Digital Only: Young Adults
How Can I Experience the Joy of the Gospel with Mental Illness?
I have struggled with my mental health all my life, but a change in perspective showed me just how much I have grown through the struggle.
My life hasn’t always been easy. I started experiencing symptoms of social anxiety and depression as a teen and was diagnosed with ADHD in high school. When I was about 15 months into serving my full-time mission, I started experiencing suicidal thoughts. Soon after, I was diagnosed with bipolar II disorder.
I found myself facing a difficult decision. My mission president and I talked about me going home where I could get the help I needed. But I couldn’t help but feel frustrated with the Lord. I felt like my desire to stay and continue serving the people I had come to love was a righteous desire.
Eventually, I learned that there were people the Lord needed me to meet at home and that there were opportunities for my broken heart to be healed. And I’ve come to know that my missionary service was accepted by Him.
Despite that reassurance, I’ve still wondered why I’ve had to struggle so much. The scriptures teach that “men are, that they might have joy” (2 Nephi 2:25), and the “work” and “glory” of the Lord are to “bring to pass the immortality and eternal life of man” (Moses 1:39). So everything that the Lord does is so that we can all get back to Him and ultimately be happy, right?
What about me? Why do I experience mental illnesses that get in the way of my ability to choose happiness? Why would the Lord let me go through so much heartache? Did I do something wrong to deserve my illness? A few perspectives have helped me find some insight.
Coming to Know the Savior
I often think about the story of Christ healing the blind man and being asked who sinned to cause his infirmity. Jesus’s inspired answer is so meaningful to me: “Neither hath this man sinned, nor his parents: but that the works of God should be made manifest in him” (John 9:3). Christ then miraculously heals the man, teaching a lesson that increases faith, trust, and understanding in His power and plan.
The works of God were made manifest in this man, and I know that they can be made manifest in me too. I have seen His works made manifest in the compassion I’ve gained through my trials and the compassion that I try to show to those around me. I have seen His works made manifest in the way I’ve come to know my Savior and learn that He knows me because He suffered for me in Gethsemane and on the cross.

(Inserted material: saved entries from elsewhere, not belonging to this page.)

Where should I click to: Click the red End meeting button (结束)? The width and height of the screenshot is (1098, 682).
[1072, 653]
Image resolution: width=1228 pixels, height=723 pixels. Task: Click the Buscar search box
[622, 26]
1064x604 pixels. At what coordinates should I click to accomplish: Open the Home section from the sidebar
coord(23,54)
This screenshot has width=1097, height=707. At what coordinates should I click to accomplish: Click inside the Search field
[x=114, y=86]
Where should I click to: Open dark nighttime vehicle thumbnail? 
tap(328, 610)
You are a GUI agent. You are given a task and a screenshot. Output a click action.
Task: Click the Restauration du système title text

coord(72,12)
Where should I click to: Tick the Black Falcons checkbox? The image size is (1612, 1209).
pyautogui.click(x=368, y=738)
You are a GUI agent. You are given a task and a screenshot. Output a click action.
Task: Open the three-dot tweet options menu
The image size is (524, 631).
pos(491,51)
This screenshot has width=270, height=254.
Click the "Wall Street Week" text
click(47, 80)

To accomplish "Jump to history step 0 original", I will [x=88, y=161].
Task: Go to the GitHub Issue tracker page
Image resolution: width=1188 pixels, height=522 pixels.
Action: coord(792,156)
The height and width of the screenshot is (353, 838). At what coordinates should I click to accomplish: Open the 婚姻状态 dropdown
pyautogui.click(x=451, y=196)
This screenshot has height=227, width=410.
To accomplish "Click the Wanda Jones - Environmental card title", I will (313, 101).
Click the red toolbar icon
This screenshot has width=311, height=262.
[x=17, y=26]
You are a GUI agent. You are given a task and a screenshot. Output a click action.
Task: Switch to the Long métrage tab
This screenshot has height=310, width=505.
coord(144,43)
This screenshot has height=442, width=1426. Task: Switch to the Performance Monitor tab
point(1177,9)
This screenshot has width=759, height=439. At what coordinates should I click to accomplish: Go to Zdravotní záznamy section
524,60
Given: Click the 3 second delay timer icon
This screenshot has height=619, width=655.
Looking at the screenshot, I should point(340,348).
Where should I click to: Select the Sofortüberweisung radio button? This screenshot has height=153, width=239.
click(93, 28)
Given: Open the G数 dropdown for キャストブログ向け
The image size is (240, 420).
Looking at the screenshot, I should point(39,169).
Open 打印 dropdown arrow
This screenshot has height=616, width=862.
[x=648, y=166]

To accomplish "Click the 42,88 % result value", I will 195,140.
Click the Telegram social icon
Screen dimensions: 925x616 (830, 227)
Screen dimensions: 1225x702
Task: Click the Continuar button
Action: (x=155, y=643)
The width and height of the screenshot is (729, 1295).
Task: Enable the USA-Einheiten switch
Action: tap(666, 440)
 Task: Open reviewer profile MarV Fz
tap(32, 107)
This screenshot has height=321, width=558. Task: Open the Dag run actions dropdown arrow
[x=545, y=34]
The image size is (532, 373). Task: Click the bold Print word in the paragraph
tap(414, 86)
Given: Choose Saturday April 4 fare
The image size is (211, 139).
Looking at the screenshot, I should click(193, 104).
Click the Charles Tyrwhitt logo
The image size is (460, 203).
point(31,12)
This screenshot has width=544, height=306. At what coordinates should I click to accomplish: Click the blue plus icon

Experiencing Joy That’s Even Sweeter
A couple of months ago, my mom felt impressed by the Spirit to tell me that she’d been thinking about the trials I’d been experiencing. She asked me, “What if these things aren’t happening to you but for you?” She bore testimony that because of the pain I had experienced, I would have a deeper capacity to experience joy.
This is a principle that Adam and Eve understood. In the Garden of Eden, they were “in a state of innocence, having no joy, for they knew no misery” (2 Nephi 2:23). When I experience joy, it is even sweeter because I know what misery feels like.
Lehi taught Jacob, who was born in the wilderness and had never seen the easier life in Jerusalem, that the Lord “shall consecrate thine afflictions for thy gain” (2 Nephi 2:2). In the end, I am grateful for my struggles with mental illness. I know that as we let our afflictions bring us closer to Heavenly Father and Jesus Christ and purify us, we will become more like Them.
This knowledge doesn’t make my struggles much easier, but it does give me an eternal perspective. On difficult days, I find hope in thinking of the covenants I have made with Heavenly Father. I know that He keeps His promises as I keep mine. I still need temporal blessings like therapy, medication, and habits that keep my mind healthy, but combining those with spiritual tools like scripture study, prayer, and temple worship makes the biggest difference in my mental health.
And on days when I do experience joy despite my struggles, I’m reminded of the miracles Jesus Christ and His Atonement can bring into my life.